[Opening DATA RECORDS section]

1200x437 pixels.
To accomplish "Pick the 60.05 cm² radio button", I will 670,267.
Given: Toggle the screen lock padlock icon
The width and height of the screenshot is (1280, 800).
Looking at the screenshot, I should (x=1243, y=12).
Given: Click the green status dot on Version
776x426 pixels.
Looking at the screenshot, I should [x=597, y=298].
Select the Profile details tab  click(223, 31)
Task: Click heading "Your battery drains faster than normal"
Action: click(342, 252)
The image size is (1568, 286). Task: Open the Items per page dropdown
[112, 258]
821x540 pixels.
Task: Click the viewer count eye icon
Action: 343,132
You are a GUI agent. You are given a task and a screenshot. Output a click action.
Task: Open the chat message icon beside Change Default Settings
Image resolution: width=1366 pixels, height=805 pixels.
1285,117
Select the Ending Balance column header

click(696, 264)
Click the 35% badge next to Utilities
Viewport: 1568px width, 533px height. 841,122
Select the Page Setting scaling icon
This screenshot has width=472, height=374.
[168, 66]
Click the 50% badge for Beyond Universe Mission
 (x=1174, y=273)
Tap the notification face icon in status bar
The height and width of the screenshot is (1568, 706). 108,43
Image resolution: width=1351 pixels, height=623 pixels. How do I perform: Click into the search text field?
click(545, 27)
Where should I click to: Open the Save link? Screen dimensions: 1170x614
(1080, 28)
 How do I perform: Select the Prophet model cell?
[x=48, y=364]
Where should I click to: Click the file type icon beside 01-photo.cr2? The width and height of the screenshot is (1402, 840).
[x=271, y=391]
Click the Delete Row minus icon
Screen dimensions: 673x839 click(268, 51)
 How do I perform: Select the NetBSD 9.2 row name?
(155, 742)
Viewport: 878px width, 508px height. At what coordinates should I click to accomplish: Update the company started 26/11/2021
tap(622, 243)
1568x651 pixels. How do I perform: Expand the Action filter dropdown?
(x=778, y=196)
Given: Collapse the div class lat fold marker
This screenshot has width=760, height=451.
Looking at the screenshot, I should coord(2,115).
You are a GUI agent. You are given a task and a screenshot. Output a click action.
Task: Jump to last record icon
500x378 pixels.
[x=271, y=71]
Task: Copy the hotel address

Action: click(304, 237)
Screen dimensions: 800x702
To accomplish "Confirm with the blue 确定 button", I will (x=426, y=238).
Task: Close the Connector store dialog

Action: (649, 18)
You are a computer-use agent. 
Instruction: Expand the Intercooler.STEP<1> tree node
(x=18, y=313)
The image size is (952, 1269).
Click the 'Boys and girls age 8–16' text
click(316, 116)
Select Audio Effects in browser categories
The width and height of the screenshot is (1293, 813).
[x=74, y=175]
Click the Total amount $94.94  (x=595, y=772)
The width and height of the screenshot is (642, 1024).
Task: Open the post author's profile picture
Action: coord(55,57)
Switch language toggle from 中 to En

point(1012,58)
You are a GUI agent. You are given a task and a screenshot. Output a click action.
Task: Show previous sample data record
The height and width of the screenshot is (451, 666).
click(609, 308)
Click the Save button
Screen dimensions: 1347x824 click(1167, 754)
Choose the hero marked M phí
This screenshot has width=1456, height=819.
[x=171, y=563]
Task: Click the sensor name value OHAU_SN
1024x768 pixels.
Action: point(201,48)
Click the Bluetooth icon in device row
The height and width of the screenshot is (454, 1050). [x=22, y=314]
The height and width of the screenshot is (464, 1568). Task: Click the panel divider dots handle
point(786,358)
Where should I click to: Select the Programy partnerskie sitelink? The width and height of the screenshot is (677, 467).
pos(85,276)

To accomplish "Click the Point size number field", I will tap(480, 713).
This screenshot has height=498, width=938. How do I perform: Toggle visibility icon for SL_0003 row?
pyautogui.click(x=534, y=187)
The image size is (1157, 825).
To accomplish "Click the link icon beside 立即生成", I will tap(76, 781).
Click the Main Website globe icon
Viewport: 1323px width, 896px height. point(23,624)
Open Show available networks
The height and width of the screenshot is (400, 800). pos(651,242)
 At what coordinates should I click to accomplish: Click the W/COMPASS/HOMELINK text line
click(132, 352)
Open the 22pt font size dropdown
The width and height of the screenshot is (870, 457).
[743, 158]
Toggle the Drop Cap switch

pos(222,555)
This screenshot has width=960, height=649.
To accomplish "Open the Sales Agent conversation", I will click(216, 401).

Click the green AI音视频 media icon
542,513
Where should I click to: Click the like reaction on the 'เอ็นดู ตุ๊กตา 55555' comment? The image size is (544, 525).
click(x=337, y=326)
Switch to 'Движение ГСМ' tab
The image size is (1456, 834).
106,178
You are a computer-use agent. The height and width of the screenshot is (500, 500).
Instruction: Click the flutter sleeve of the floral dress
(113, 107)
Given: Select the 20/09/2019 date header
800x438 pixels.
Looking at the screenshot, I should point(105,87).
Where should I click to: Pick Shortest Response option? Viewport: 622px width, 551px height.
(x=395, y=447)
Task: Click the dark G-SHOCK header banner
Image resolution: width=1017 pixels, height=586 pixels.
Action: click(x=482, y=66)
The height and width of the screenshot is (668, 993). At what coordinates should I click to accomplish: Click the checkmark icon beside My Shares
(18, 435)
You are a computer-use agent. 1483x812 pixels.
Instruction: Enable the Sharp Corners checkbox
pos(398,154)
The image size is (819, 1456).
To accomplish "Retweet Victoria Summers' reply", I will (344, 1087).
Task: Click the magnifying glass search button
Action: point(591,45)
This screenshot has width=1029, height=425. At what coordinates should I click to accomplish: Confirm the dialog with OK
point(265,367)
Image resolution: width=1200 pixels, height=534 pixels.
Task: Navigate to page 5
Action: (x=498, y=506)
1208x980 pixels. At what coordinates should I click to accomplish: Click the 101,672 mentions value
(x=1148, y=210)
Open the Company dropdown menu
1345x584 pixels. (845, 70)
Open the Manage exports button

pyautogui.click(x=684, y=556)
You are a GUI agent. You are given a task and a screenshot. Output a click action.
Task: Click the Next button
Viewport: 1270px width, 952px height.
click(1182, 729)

[Closing DATA RECORDS section]

• PROBLEM STATEMENT
Starting with the first line of the listing, output each line exactly until you have included the one containing "Select the Page Setting scaling icon".

• ANSWER TO THIS EXERCISE
1200x437 pixels.
To accomplish "Pick the 60.05 cm² radio button", I will 670,267.
Given: Toggle the screen lock padlock icon
The width and height of the screenshot is (1280, 800).
Looking at the screenshot, I should (x=1243, y=12).
Given: Click the green status dot on Version
776x426 pixels.
Looking at the screenshot, I should [x=597, y=298].
Select the Profile details tab  click(223, 31)
Task: Click heading "Your battery drains faster than normal"
Action: click(342, 252)
The image size is (1568, 286). Task: Open the Items per page dropdown
[112, 258]
821x540 pixels.
Task: Click the viewer count eye icon
Action: 343,132
You are a GUI agent. You are given a task and a screenshot. Output a click action.
Task: Open the chat message icon beside Change Default Settings
Image resolution: width=1366 pixels, height=805 pixels.
1285,117
Select the Ending Balance column header

click(696, 264)
Click the 35% badge next to Utilities
Viewport: 1568px width, 533px height. 841,122
Select the Page Setting scaling icon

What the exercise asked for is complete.